I'm 51 and now have 31 combined/reciprocal years in.
Two years ago I would have been gone by the old plan, if the two bstrds (company and union)would have been honest and competent at that time.
I traded registered letters with UPS and the Teamsters back and forth starting in June of 2001.
They both dithered returning me kinda, sorta, if, but, however letters averaging a month or so in between each until it was too late.
I received the final confirmation from both sides that I was eligible to retire with thirty years within a week of each other in January, a couple of months too late after CS notified us of the changes.
It is my belief any switch to a personal account situation would mean a collapse of the fund that holds what I have already earned in the last 28 full-time years and perhaps a welch on the part-time pension credit as well.
No thanks, I am not ready to let UPS and the Teamsters off the hook so quickly.
I have been in the 401k at full contribution levels since it's inception, lobbied for it for over a decade before we had it.
Watched the last decade how the magic of compounding doesn't work very good with a capital base that can shrink even while adding contributions to it so I am less than impressed by any talk of how private accounts will save us all by you or by bush regarding SS.
We already have private accounts, the already mentioned 401k, IRAs, etc.
Companies will not add a private account on top of a 401k.
They eliminate pension plans by converting to 401ks with paltry company contributions.
That trend has been all the rage with the corporations in the last decade.
Ask anyone who has been involved how happy they ain't about it.
That would be the way UPS would go if allowed as well.
Of course, if that is allowed it means they have legally been relieved of their financial obligations to the pension fund which means they legistlated their way into a United Airlines solution while staying majorly profitable.
That's great for them, but means we lose over two/thirds of our pension earnings and are put in a government fund whose future is unsure for the paltry remaining one/third with no medical insurance.
Your referral of having to work till 62 is a bit of a pipe dream.
That won't be an option as things are heading.
We are quickly going back to the "work till you die or are put down in an old folks home (and I don't mean one of those nice nursing homes as they currently are, but back to what people use to fear in the old days)
It actually will be far worse for most now as families use to band together out of necessity to care personally for their own failing relatives, but we have gone far past the me generation and the practical considerations will lean more toward euthanasia for our own good I am sure.
You can consider our medical essentially gone when we retire (and UPS will be working on the part where we are still employed next contract)if the medical cost trends continue.

********

Continue the post about the UPS and Teamsters pension from the point where it stops.

Collected data entries
********

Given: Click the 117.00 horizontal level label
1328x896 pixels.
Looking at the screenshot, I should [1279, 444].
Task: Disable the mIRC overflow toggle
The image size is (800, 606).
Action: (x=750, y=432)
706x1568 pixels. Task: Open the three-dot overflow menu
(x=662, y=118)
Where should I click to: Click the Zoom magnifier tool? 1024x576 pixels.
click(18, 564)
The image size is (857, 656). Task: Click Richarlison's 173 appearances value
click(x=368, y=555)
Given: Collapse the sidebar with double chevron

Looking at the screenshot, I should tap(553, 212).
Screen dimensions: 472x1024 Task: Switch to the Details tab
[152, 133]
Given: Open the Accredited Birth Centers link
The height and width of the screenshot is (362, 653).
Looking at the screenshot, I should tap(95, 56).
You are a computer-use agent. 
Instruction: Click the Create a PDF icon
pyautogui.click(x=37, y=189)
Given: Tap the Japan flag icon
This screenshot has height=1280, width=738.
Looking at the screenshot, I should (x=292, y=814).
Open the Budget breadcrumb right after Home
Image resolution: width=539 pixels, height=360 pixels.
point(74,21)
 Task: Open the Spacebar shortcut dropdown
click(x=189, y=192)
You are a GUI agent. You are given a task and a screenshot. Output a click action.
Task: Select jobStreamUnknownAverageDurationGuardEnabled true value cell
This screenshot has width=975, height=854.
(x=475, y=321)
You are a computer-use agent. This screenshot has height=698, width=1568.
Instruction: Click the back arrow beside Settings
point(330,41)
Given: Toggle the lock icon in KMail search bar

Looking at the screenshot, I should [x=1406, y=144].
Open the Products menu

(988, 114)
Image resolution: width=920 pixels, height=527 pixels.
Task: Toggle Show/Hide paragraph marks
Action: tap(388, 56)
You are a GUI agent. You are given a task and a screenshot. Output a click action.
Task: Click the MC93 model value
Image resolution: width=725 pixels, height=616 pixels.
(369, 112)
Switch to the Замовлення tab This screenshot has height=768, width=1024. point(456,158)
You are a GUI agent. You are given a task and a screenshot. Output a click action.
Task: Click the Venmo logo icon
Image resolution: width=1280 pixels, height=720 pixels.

********

Output for this task |
This year it's what, 1220 a couple per month if you were qualified for it?
Who can afford that even on the 3000 a month former pension?
And it is and will continue to rise at the rate medical costs are rising which is far faster than the inflation rate.
Last I heard it was something like 17% annually.
At that rate by the time you reach 62 you will owe the plan money over and above your pension earnings ,even that extra accrued by working forty some years to age 62.
As far as working beyond UPS, yep, but that won't have anything to do with the current pension or a separate account as both would stop at the point you leave UPS just like your ability to contribute to the 401k will.
The primary difference we have here is you are looking at a longer term theory and I am talking about short term reality and how it affects me.
I want to leave UPS with what I have earned now, not "oh well, there goes what I earned in the last three decades luckily I can work here another couple of decades to earn some money."
Perhaps UPS and the consortium can salvage all, most or a significant some of what they have promised us over the decades (I can hope).
Or perhaps we will just get screwed and trampled under like the individual usually does when corporations and governments deal.
You can think the money contributed to the pension "is yours", but don't expect UPS to give any significant amount of it to you if they are allowed to run away from the pension.
So what I am really saying is I am just not ready to make it easy for them by accepting "oh well, that didn't work, lets just give up and try something else." and that is what I believe pushing separate accounts instead of the pension amounts to because we already have separate accounts (401k, etc) and UPS would use that to minimize what we would get out of the conversion.